Collected data:
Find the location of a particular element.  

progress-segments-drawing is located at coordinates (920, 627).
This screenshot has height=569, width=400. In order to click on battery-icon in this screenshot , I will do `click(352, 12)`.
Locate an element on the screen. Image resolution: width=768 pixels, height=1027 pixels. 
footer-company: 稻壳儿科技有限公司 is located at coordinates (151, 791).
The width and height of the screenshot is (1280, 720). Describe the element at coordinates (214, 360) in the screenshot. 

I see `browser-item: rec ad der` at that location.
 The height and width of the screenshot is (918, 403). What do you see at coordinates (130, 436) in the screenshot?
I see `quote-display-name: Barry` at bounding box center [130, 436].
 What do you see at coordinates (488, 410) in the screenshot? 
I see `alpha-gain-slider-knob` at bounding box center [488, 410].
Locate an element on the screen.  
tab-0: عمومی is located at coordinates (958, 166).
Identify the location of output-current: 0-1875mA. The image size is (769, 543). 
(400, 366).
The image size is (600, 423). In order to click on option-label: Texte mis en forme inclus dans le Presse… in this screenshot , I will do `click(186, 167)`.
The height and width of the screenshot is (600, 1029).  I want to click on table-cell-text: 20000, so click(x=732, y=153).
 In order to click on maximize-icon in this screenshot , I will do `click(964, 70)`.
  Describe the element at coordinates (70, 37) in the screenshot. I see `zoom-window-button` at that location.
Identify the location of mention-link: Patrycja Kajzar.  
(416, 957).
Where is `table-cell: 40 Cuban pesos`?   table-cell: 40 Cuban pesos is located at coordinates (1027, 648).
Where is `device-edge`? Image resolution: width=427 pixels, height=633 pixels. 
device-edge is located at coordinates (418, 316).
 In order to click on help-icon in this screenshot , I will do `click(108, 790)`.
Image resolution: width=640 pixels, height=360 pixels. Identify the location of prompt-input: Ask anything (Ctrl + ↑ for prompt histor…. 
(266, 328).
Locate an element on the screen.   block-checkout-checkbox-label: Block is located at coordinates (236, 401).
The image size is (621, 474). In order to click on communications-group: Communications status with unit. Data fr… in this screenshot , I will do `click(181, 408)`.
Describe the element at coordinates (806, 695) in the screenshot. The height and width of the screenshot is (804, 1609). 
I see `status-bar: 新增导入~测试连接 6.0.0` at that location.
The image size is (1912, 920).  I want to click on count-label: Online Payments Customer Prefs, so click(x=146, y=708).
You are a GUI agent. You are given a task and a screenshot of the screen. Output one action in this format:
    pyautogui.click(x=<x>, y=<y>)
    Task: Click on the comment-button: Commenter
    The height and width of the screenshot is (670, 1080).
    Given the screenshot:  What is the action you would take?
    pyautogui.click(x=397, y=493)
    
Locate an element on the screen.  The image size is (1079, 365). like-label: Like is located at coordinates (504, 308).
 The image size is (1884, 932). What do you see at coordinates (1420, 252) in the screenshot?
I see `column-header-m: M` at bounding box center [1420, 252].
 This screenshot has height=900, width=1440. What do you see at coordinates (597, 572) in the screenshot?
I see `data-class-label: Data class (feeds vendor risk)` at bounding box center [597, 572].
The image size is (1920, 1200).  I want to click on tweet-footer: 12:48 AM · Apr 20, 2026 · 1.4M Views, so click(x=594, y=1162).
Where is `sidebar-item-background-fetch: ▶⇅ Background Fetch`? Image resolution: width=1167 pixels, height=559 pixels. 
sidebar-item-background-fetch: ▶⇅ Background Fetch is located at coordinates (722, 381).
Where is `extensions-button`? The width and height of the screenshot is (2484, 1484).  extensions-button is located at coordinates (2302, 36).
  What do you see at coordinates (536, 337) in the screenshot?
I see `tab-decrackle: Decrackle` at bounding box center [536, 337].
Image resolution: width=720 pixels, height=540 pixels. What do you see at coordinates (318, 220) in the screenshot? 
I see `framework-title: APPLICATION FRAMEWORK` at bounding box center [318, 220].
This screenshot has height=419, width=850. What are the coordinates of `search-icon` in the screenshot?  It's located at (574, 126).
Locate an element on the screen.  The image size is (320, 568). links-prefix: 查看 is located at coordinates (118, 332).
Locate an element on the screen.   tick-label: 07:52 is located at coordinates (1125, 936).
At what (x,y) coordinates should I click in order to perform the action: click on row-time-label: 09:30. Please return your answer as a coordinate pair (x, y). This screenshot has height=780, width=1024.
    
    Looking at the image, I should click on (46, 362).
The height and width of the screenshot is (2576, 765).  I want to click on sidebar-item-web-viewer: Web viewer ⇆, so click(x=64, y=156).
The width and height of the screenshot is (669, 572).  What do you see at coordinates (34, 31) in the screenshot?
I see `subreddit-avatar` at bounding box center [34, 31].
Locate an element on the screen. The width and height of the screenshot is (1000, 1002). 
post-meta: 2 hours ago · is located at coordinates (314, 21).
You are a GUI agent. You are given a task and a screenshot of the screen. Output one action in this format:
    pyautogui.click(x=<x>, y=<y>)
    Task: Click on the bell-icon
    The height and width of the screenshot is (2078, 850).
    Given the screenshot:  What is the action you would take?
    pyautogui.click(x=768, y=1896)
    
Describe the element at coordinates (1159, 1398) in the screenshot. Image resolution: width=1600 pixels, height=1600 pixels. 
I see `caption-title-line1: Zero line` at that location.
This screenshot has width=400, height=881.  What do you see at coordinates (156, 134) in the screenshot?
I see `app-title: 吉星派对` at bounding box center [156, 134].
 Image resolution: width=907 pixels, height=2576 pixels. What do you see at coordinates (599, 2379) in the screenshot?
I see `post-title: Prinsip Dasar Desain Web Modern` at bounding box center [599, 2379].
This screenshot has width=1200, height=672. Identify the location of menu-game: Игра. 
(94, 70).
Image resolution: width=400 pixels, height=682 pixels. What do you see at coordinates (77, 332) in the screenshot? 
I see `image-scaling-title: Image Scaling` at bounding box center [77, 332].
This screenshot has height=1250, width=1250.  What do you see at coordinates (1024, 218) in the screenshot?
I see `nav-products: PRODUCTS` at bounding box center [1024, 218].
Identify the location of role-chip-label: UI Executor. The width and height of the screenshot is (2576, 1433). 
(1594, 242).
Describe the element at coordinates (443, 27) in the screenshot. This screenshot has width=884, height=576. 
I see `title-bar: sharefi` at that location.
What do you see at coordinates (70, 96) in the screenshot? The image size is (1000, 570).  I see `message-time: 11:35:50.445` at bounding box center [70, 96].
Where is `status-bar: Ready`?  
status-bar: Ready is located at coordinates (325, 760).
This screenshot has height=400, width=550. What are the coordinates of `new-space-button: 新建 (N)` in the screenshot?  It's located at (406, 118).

WORK ORDER: Reproduce all of the records above verbatim, with no changes.

OUTPUT OF THE EXERCISE:
Find the location of a particular element.  

progress-segments-drawing is located at coordinates (920, 627).
This screenshot has height=569, width=400. In order to click on battery-icon in this screenshot , I will do `click(352, 12)`.
Locate an element on the screen. Image resolution: width=768 pixels, height=1027 pixels. 
footer-company: 稻壳儿科技有限公司 is located at coordinates (151, 791).
The width and height of the screenshot is (1280, 720). Describe the element at coordinates (214, 360) in the screenshot. 

I see `browser-item: rec ad der` at that location.
 The height and width of the screenshot is (918, 403). What do you see at coordinates (130, 436) in the screenshot?
I see `quote-display-name: Barry` at bounding box center [130, 436].
 What do you see at coordinates (488, 410) in the screenshot? 
I see `alpha-gain-slider-knob` at bounding box center [488, 410].
Locate an element on the screen.  
tab-0: عمومی is located at coordinates (958, 166).
Identify the location of output-current: 0-1875mA. The image size is (769, 543). 
(400, 366).
The image size is (600, 423). In order to click on option-label: Texte mis en forme inclus dans le Presse… in this screenshot , I will do `click(186, 167)`.
The height and width of the screenshot is (600, 1029).  I want to click on table-cell-text: 20000, so click(x=732, y=153).
 In order to click on maximize-icon in this screenshot , I will do `click(964, 70)`.
  Describe the element at coordinates (70, 37) in the screenshot. I see `zoom-window-button` at that location.
Identify the location of mention-link: Patrycja Kajzar.  
(416, 957).
Where is `table-cell: 40 Cuban pesos`?   table-cell: 40 Cuban pesos is located at coordinates (1027, 648).
Where is `device-edge`? Image resolution: width=427 pixels, height=633 pixels. 
device-edge is located at coordinates (418, 316).
 In order to click on help-icon in this screenshot , I will do `click(108, 790)`.
Image resolution: width=640 pixels, height=360 pixels. Identify the location of prompt-input: Ask anything (Ctrl + ↑ for prompt histor…. 
(266, 328).
Locate an element on the screen.   block-checkout-checkbox-label: Block is located at coordinates (236, 401).
The image size is (621, 474). In order to click on communications-group: Communications status with unit. Data fr… in this screenshot , I will do `click(181, 408)`.
Describe the element at coordinates (806, 695) in the screenshot. The height and width of the screenshot is (804, 1609). 
I see `status-bar: 新增导入~测试连接 6.0.0` at that location.
The image size is (1912, 920).  I want to click on count-label: Online Payments Customer Prefs, so click(x=146, y=708).
You are a GUI agent. You are given a task and a screenshot of the screen. Output one action in this format:
    pyautogui.click(x=<x>, y=<y>)
    Task: Click on the comment-button: Commenter
    The height and width of the screenshot is (670, 1080).
    Given the screenshot:  What is the action you would take?
    pyautogui.click(x=397, y=493)
    
Locate an element on the screen.  The image size is (1079, 365). like-label: Like is located at coordinates (504, 308).
 The image size is (1884, 932). What do you see at coordinates (1420, 252) in the screenshot?
I see `column-header-m: M` at bounding box center [1420, 252].
 This screenshot has height=900, width=1440. What do you see at coordinates (597, 572) in the screenshot?
I see `data-class-label: Data class (feeds vendor risk)` at bounding box center [597, 572].
The image size is (1920, 1200).  I want to click on tweet-footer: 12:48 AM · Apr 20, 2026 · 1.4M Views, so click(x=594, y=1162).
Where is `sidebar-item-background-fetch: ▶⇅ Background Fetch`? Image resolution: width=1167 pixels, height=559 pixels. 
sidebar-item-background-fetch: ▶⇅ Background Fetch is located at coordinates (722, 381).
Where is `extensions-button`? The width and height of the screenshot is (2484, 1484).  extensions-button is located at coordinates (2302, 36).
  What do you see at coordinates (536, 337) in the screenshot?
I see `tab-decrackle: Decrackle` at bounding box center [536, 337].
Image resolution: width=720 pixels, height=540 pixels. What do you see at coordinates (318, 220) in the screenshot? 
I see `framework-title: APPLICATION FRAMEWORK` at bounding box center [318, 220].
This screenshot has height=419, width=850. What are the coordinates of `search-icon` in the screenshot?  It's located at (574, 126).
Locate an element on the screen.  The image size is (320, 568). links-prefix: 查看 is located at coordinates (118, 332).
Locate an element on the screen.   tick-label: 07:52 is located at coordinates (1125, 936).
At what (x,y) coordinates should I click in order to perform the action: click on row-time-label: 09:30. Please return your answer as a coordinate pair (x, y). This screenshot has height=780, width=1024.
    
    Looking at the image, I should click on (46, 362).
The height and width of the screenshot is (2576, 765).  I want to click on sidebar-item-web-viewer: Web viewer ⇆, so click(x=64, y=156).
The width and height of the screenshot is (669, 572).  What do you see at coordinates (34, 31) in the screenshot?
I see `subreddit-avatar` at bounding box center [34, 31].
Locate an element on the screen. The width and height of the screenshot is (1000, 1002). 
post-meta: 2 hours ago · is located at coordinates (314, 21).
You are a GUI agent. You are given a task and a screenshot of the screen. Output one action in this format:
    pyautogui.click(x=<x>, y=<y>)
    Task: Click on the bell-icon
    The height and width of the screenshot is (2078, 850).
    Given the screenshot:  What is the action you would take?
    pyautogui.click(x=768, y=1896)
    
Describe the element at coordinates (1159, 1398) in the screenshot. Image resolution: width=1600 pixels, height=1600 pixels. 
I see `caption-title-line1: Zero line` at that location.
This screenshot has width=400, height=881.  What do you see at coordinates (156, 134) in the screenshot?
I see `app-title: 吉星派对` at bounding box center [156, 134].
 Image resolution: width=907 pixels, height=2576 pixels. What do you see at coordinates (599, 2379) in the screenshot?
I see `post-title: Prinsip Dasar Desain Web Modern` at bounding box center [599, 2379].
This screenshot has width=1200, height=672. Identify the location of menu-game: Игра. 
(94, 70).
Image resolution: width=400 pixels, height=682 pixels. What do you see at coordinates (77, 332) in the screenshot? 
I see `image-scaling-title: Image Scaling` at bounding box center [77, 332].
This screenshot has height=1250, width=1250.  What do you see at coordinates (1024, 218) in the screenshot?
I see `nav-products: PRODUCTS` at bounding box center [1024, 218].
Identify the location of role-chip-label: UI Executor. The width and height of the screenshot is (2576, 1433). 
(1594, 242).
Describe the element at coordinates (443, 27) in the screenshot. This screenshot has width=884, height=576. 
I see `title-bar: sharefi` at that location.
What do you see at coordinates (70, 96) in the screenshot? The image size is (1000, 570).  I see `message-time: 11:35:50.445` at bounding box center [70, 96].
Where is `status-bar: Ready`?  
status-bar: Ready is located at coordinates (325, 760).
This screenshot has height=400, width=550. What are the coordinates of `new-space-button: 新建 (N)` in the screenshot?  It's located at (406, 118).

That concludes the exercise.